Menumbuhkan Jiwa Pemaaf Dalam Diri

Pelatihan Sdm

Menumbuhkan Jiwa Pemaaf Dalam Diri

 

Marah membuat kita dapat bertahan untuk menghadapi berbagai situasi. Ketika dapat memanajemen marah secara konstruktif (Constructive Anger Management), serta tidak menyakiti, maka akan memberikan hasil yang positif seperti mengekspresikan emosi yang penting, mengidentifikasi permasalahan, upaya menangani kekhawatiran, dan memotivasi munculnya perilaku yang efektif. Dengan melatih kemampuan mengendalikan rasa marah, diharapkan nantinya dapat menurunkan intensitas dan frekuensi rasa marah, dan meningkatkan kemampuan untuk mengenali dan mengekspresikan marah secara tepat. Penting bagi individu untuk dapat meningkatkan kesadaran terhadap perilaku marah pada diri sendiri, termasuk mengetahui apa penyebab kemarahan. Diharapkan sebagai individu, dapat menjadi seseorang yang mampu mengatasi perasaan marah dengan cara yang konstruktif sehingga dapat meningkatkan fungsi kesehariannya.

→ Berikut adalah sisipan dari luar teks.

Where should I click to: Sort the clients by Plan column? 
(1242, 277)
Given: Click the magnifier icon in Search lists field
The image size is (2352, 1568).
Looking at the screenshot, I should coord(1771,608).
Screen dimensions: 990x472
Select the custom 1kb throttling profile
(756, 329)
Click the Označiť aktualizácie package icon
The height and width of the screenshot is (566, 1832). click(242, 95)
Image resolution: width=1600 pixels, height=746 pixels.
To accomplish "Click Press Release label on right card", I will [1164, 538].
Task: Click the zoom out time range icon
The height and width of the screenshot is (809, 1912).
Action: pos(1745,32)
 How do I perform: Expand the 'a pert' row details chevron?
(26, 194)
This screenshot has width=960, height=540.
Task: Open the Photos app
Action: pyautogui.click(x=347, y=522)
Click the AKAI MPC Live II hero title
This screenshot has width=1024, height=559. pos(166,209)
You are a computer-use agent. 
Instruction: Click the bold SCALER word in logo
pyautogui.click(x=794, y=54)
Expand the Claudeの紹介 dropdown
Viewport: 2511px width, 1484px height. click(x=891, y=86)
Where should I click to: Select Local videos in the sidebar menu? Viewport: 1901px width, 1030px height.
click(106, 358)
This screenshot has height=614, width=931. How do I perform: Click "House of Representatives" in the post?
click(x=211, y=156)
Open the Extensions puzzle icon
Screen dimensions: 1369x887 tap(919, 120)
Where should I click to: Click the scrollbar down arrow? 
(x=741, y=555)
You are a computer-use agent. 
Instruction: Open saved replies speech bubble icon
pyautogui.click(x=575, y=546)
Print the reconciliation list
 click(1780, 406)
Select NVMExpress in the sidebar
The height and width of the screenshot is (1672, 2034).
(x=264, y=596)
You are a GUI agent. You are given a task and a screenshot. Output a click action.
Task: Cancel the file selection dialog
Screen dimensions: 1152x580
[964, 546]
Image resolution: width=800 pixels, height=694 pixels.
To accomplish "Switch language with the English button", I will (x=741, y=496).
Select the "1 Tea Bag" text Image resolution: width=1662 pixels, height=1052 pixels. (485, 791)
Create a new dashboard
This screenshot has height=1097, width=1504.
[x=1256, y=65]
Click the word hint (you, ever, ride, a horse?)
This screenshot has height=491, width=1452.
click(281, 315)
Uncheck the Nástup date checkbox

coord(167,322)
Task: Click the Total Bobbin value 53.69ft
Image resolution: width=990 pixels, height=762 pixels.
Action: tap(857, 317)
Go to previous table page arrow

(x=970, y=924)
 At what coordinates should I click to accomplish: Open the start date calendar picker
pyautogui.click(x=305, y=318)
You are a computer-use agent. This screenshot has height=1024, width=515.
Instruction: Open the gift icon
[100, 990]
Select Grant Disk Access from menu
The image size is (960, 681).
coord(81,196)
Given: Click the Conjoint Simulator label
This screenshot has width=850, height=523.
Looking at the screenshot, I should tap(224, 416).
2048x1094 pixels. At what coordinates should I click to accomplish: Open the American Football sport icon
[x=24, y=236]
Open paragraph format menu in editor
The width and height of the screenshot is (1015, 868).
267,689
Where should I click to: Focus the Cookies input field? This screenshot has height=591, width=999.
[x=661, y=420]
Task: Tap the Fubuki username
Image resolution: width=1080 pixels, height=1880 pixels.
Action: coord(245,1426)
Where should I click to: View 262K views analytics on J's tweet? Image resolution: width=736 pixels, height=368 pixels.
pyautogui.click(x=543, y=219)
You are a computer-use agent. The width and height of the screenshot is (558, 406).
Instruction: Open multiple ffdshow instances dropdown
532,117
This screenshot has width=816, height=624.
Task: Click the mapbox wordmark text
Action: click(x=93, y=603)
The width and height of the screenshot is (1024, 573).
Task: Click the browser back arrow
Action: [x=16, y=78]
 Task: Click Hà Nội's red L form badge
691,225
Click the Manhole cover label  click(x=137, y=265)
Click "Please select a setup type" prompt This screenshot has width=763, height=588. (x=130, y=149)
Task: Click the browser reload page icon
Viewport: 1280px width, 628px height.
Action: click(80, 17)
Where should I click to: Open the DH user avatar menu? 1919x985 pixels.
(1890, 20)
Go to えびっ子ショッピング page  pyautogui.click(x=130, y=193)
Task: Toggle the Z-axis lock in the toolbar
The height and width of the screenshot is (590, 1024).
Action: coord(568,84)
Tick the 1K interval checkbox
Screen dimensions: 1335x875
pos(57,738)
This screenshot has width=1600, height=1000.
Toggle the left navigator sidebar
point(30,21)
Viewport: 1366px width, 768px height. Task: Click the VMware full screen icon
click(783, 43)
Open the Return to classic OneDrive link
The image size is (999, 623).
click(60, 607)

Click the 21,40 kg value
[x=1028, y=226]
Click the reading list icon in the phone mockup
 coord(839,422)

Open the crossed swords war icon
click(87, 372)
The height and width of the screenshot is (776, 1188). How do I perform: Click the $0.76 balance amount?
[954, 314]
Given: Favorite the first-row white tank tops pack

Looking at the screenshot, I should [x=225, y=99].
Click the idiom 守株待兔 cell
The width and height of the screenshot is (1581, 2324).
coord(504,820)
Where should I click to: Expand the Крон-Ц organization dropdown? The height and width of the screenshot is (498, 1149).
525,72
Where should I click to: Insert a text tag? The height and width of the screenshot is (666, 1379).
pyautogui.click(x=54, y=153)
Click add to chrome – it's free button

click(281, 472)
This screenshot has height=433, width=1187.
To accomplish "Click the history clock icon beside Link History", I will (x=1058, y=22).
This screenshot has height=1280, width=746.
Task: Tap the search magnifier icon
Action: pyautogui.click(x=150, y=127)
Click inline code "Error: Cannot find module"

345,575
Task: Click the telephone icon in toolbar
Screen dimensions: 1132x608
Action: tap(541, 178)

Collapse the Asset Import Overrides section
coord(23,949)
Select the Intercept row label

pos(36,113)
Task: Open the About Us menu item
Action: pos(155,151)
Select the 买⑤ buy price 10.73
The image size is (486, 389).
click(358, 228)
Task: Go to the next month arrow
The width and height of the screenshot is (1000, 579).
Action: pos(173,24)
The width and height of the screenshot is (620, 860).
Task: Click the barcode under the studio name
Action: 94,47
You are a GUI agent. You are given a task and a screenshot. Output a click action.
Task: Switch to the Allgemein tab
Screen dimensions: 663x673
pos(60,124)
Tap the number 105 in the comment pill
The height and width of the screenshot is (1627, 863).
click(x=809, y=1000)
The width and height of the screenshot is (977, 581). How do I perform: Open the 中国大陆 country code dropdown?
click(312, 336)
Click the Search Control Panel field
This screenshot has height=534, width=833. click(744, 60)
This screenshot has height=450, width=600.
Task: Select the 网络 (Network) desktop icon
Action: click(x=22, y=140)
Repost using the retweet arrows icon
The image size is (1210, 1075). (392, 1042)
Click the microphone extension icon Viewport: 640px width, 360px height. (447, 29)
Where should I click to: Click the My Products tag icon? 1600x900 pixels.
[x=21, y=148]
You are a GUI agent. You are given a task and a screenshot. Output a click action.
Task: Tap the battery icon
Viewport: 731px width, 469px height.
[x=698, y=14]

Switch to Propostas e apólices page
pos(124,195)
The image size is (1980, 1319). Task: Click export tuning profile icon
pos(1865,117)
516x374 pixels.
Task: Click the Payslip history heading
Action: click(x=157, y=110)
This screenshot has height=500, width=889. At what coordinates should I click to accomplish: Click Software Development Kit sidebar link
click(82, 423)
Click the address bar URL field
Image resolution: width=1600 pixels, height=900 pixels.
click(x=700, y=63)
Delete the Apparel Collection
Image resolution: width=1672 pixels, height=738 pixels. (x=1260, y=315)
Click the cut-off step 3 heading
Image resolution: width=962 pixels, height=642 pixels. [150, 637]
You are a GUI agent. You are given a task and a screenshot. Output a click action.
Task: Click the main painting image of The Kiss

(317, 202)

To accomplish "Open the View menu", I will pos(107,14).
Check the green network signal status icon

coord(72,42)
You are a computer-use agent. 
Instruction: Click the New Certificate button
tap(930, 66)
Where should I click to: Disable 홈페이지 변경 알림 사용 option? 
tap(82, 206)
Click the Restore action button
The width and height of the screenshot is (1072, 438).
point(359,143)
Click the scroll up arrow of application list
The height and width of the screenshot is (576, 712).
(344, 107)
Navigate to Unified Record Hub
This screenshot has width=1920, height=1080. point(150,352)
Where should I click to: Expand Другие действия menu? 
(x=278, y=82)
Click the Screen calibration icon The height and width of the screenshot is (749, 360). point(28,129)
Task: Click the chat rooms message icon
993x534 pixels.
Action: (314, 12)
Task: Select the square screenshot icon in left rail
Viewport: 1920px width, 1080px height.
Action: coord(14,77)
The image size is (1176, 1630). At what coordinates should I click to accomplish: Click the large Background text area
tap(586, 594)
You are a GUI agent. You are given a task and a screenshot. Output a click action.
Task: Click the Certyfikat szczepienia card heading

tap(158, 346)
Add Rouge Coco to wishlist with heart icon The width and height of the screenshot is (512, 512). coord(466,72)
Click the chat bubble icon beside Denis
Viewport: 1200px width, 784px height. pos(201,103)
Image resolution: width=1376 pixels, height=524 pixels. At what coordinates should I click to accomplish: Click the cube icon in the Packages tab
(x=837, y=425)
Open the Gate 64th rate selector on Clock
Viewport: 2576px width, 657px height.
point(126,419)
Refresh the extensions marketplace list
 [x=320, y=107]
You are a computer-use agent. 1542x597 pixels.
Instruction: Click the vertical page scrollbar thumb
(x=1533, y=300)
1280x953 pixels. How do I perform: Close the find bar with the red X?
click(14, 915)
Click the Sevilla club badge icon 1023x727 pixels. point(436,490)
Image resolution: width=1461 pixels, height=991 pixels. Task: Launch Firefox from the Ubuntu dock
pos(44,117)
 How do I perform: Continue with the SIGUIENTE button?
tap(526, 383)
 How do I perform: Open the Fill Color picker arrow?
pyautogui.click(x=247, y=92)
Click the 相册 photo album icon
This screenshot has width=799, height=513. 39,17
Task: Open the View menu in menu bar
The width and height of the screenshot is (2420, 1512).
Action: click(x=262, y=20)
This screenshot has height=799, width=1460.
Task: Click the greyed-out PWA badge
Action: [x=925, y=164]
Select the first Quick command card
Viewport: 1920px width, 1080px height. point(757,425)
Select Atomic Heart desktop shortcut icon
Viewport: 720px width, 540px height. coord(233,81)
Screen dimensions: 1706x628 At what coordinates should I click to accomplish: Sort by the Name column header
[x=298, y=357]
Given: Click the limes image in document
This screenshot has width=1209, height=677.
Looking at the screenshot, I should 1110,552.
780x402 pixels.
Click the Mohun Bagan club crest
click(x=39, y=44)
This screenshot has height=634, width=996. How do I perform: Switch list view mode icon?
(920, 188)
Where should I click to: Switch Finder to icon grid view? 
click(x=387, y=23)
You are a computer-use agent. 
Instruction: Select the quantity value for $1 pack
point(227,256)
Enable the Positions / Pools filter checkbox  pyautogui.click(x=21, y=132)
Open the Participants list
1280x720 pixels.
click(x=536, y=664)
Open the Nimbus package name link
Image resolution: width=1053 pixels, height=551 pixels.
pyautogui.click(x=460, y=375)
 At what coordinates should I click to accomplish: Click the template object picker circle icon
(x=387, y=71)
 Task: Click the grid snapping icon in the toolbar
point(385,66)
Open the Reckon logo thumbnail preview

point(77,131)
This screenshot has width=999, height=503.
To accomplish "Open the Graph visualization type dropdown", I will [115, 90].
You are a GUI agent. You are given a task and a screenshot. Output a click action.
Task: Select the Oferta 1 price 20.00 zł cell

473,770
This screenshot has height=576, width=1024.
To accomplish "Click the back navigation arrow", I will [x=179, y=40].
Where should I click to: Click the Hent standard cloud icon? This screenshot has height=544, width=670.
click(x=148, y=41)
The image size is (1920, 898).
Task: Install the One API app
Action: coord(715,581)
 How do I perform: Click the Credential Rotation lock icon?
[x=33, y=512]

Salah satu tanda orang yang mulai dapat mengendalikan rasa marah adalah apabila ia dapat menunjukkan rasa hormat (respect) terhadap orang lain dan perasaan mereka. Marah adalah emosi yang wajar, namun marah menjadi permasalahan ketika terjadi terlalu intens, terlalu sering dan tidak tepat dalam mengekspresikannya. Merasakan marah terlalu sering dan intens dapat memengaruhi kesehatan fisik. Apabila marah terjadi dalam waktu yang lama, maka ada bagian dari sistem saraf yang bekerja sepanjang waktu, tekanan pada tubuh memungkinkan munculnya masalah kesehatan lainnya. Dalam menjalani hidup ini, selain ada rasa marah, kita juga dihadapkan dengan dua pilihan yaitu : disakiti atau menyakiti dan disinggung atau menyinggung. Pada saat kita menyakiti atau menyinggung orang, kita merasa tidak ada beban, tetapi ini tentu akan membuat orang lain menjadi marah terhadap kita. Tapi pada saat kita disakiti atau disinggung orang, kita akan merasa sakit hati dan tidak ada keinginan untuk memaafkan.

Jika sudah timbul rasa marah terhadap perilaku orang lain terhadap kita yang telah menyinggung atau menyakiti kita, tentu timbul perasaan dendam dalam diri kita. Padahal tidak memaafkan dan ada rasa dendam itu dapat pula mengganggu kesehatan. Semua orang tahu akan pentingnya kesehatan. Untuk mewujudkan hidup sehat, orang tidak segan-segan untuk mengeluarkan uang ratusan bahkan jutaan rupiah. Padahal untuk menjadi sehat kuncinya hanya satu, jadilah pemaaf (hindari sifat marah ataupun dendam). Bersabar dan memaafkan kesalahan yang diperbuat orang lain bukanlah perkara yang mudah, namun perlu kita tanamkan sikap mudah memaafkan pada diri kita.

Beberapa hal yang harus kita lakukan untuk dapat menumbuhkan jiwa pemaaf dalam diri, antara lain :

  1. Meyakini bahwa perbuatan orang lain kepada kita merupakan takdir yang sudah ditetapkan kepada kita. Tidaklah kita ditimpakan suatu musibah, melebihi batas kemampuan kita.
  2. Mengingat kembali bahwa kita banyak melakukan perbuatan dosa. Dan musibah seseorang terjadi juga karena disebabkan oleh dosa-dosa kita. Ini merupakan pengingat bagi kita yang banyak melakukan dosa.
  3. Menanamkan pada diri bahwa bersabar dan memaafkan kesalahan orang lain akan mendatangkan pahala yang sangat besar.

Menanamkan di jiwa sebuah prinsip bahwa balasan itu tergantung bentuk perbuatannya. Menyadari bahwa kita adalah orang yang banyak berbuat dosa, baik itu disebabkan oleh hati kita, lisan kita maupun anggota badan kita berupa perilaku, baik kita sadari maupun yang tidak kita sadari.